Provide a verbatim copy of the data below.

##### Materials provided #####

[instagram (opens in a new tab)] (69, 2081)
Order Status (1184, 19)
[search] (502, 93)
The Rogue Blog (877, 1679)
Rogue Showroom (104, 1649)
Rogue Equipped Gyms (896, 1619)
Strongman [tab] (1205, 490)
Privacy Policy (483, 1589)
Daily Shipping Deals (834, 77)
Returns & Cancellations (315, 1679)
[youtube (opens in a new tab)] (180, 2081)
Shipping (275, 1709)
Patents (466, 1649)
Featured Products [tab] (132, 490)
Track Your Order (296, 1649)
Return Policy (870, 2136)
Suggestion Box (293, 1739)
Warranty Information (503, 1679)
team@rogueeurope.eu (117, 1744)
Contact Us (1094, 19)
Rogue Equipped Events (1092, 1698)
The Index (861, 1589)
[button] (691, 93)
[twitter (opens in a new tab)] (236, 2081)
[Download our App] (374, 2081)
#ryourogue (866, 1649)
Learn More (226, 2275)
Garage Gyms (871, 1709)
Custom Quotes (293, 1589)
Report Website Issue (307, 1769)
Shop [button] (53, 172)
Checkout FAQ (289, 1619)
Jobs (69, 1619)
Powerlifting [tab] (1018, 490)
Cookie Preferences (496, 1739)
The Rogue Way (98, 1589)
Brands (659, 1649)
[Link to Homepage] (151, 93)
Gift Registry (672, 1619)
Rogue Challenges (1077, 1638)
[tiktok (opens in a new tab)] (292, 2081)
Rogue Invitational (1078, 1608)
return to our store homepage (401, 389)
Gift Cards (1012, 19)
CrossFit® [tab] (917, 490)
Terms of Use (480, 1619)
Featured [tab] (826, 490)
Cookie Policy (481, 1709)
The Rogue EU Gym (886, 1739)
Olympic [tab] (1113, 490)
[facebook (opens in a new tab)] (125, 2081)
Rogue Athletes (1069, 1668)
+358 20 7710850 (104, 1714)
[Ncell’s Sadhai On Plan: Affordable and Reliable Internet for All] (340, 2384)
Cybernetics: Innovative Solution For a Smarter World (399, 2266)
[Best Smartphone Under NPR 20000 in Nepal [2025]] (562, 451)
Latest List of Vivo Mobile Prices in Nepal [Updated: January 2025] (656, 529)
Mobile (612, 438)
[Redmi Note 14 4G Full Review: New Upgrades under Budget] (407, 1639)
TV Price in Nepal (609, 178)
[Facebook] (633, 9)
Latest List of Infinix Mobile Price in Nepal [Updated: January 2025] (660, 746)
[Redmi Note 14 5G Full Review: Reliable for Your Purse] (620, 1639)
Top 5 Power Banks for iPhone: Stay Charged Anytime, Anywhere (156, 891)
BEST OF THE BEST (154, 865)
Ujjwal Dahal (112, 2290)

#####

● Answer area:
[instagram (opens in a new tab)] (69, 2081)
Order Status (1184, 19)
[search] (502, 93)
The Rogue Blog (877, 1679)
Rogue Showroom (104, 1649)
Rogue Equipped Gyms (896, 1619)
Strongman [tab] (1205, 490)
Privacy Policy (483, 1589)
Daily Shipping Deals (834, 77)
Returns & Cancellations (315, 1679)
[youtube (opens in a new tab)] (180, 2081)
Shipping (275, 1709)
Patents (466, 1649)
Featured Products [tab] (132, 490)
Track Your Order (296, 1649)
Return Policy (870, 2136)
Suggestion Box (293, 1739)
Warranty Information (503, 1679)
team@rogueeurope.eu (117, 1744)
Contact Us (1094, 19)
Rogue Equipped Events (1092, 1698)
The Index (861, 1589)
[button] (691, 93)
[twitter (opens in a new tab)] (236, 2081)
[Download our App] (374, 2081)
#ryourogue (866, 1649)
Learn More (226, 2275)
Garage Gyms (871, 1709)
Custom Quotes (293, 1589)
Report Website Issue (307, 1769)
Shop [button] (53, 172)
Checkout FAQ (289, 1619)
Jobs (69, 1619)
Powerlifting [tab] (1018, 490)
Cookie Preferences (496, 1739)
The Rogue Way (98, 1589)
Brands (659, 1649)
[Link to Homepage] (151, 93)
Gift Registry (672, 1619)
Rogue Challenges (1077, 1638)
[tiktok (opens in a new tab)] (292, 2081)
Rogue Invitational (1078, 1608)
return to our store homepage (401, 389)
Gift Cards (1012, 19)
CrossFit® [tab] (917, 490)
Terms of Use (480, 1619)
Featured [tab] (826, 490)
Cookie Policy (481, 1709)
The Rogue EU Gym (886, 1739)
Olympic [tab] (1113, 490)
[facebook (opens in a new tab)] (125, 2081)
Rogue Athletes (1069, 1668)
+358 20 7710850 (104, 1714)
[Ncell’s Sadhai On Plan: Affordable and Reliable Internet for All] (340, 2384)
Cybernetics: Innovative Solution For a Smarter World (399, 2266)
[Best Smartphone Under NPR 20000 in Nepal [2025]] (562, 451)
Latest List of Vivo Mobile Prices in Nepal [Updated: January 2025] (656, 529)
Mobile (612, 438)
[Redmi Note 14 4G Full Review: New Upgrades under Budget] (407, 1639)
TV Price in Nepal (609, 178)
[Facebook] (633, 9)
Latest List of Infinix Mobile Price in Nepal [Updated: January 2025] (660, 746)
[Redmi Note 14 5G Full Review: Reliable for Your Purse] (620, 1639)
Top 5 Power Banks for iPhone: Stay Charged Anytime, Anywhere (156, 891)
BEST OF THE BEST (154, 865)
Ujjwal Dahal (112, 2290)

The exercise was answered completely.